REQUIRED ACTION — In the response, each entry below should appear again exactly as given.

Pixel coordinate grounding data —

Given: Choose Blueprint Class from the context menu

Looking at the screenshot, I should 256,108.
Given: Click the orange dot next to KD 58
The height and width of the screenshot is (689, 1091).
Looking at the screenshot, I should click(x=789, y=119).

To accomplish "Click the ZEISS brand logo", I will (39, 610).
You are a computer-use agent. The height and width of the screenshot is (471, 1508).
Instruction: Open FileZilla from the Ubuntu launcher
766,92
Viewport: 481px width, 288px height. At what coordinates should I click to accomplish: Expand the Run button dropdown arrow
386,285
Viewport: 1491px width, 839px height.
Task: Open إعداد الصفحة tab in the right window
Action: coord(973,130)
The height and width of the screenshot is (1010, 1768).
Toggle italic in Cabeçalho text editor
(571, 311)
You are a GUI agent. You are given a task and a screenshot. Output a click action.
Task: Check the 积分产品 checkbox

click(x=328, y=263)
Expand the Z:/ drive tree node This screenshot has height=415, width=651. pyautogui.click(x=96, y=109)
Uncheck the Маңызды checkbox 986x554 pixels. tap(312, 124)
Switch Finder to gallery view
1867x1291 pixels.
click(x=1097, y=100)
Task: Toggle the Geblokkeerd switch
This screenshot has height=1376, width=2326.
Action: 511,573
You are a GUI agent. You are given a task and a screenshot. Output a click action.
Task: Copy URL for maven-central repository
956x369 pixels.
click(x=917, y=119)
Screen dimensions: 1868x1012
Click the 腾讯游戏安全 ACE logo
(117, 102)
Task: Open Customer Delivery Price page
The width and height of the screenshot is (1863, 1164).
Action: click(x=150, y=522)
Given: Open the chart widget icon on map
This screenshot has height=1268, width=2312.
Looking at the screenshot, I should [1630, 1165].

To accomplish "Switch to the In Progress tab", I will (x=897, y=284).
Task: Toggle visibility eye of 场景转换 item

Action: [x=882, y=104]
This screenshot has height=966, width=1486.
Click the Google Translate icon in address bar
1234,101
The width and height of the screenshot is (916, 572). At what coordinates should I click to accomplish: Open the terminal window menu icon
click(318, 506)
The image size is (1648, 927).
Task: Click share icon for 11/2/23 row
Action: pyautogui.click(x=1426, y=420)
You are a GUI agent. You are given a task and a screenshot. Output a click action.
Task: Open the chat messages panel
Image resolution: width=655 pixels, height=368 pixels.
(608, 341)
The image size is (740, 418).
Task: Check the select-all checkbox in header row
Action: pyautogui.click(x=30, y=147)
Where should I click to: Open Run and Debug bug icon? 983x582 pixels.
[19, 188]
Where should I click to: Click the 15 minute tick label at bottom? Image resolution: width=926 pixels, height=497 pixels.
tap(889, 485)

OUTPUT BELOW —
Given: Choose Blueprint Class from the context menu

Looking at the screenshot, I should 256,108.
Given: Click the orange dot next to KD 58
The height and width of the screenshot is (689, 1091).
Looking at the screenshot, I should click(x=789, y=119).

To accomplish "Click the ZEISS brand logo", I will (39, 610).
You are a computer-use agent. The height and width of the screenshot is (471, 1508).
Instruction: Open FileZilla from the Ubuntu launcher
766,92
Viewport: 481px width, 288px height. At what coordinates should I click to accomplish: Expand the Run button dropdown arrow
386,285
Viewport: 1491px width, 839px height.
Task: Open إعداد الصفحة tab in the right window
Action: coord(973,130)
The height and width of the screenshot is (1010, 1768).
Toggle italic in Cabeçalho text editor
(571, 311)
You are a GUI agent. You are given a task and a screenshot. Output a click action.
Task: Check the 积分产品 checkbox

click(x=328, y=263)
Expand the Z:/ drive tree node This screenshot has height=415, width=651. pyautogui.click(x=96, y=109)
Uncheck the Маңызды checkbox 986x554 pixels. tap(312, 124)
Switch Finder to gallery view
1867x1291 pixels.
click(x=1097, y=100)
Task: Toggle the Geblokkeerd switch
This screenshot has height=1376, width=2326.
Action: 511,573
You are a GUI agent. You are given a task and a screenshot. Output a click action.
Task: Copy URL for maven-central repository
956x369 pixels.
click(x=917, y=119)
Screen dimensions: 1868x1012
Click the 腾讯游戏安全 ACE logo
(117, 102)
Task: Open Customer Delivery Price page
The width and height of the screenshot is (1863, 1164).
Action: click(x=150, y=522)
Given: Open the chart widget icon on map
This screenshot has height=1268, width=2312.
Looking at the screenshot, I should [1630, 1165].

To accomplish "Switch to the In Progress tab", I will (x=897, y=284).
Task: Toggle visibility eye of 场景转换 item

Action: [x=882, y=104]
This screenshot has height=966, width=1486.
Click the Google Translate icon in address bar
1234,101
The width and height of the screenshot is (916, 572). At what coordinates should I click to accomplish: Open the terminal window menu icon
click(318, 506)
The image size is (1648, 927).
Task: Click share icon for 11/2/23 row
Action: pyautogui.click(x=1426, y=420)
You are a GUI agent. You are given a task and a screenshot. Output a click action.
Task: Open the chat messages panel
Image resolution: width=655 pixels, height=368 pixels.
(608, 341)
The image size is (740, 418).
Task: Check the select-all checkbox in header row
Action: pyautogui.click(x=30, y=147)
Where should I click to: Open Run and Debug bug icon? 983x582 pixels.
[19, 188]
Where should I click to: Click the 15 minute tick label at bottom? Image resolution: width=926 pixels, height=497 pixels.
tap(889, 485)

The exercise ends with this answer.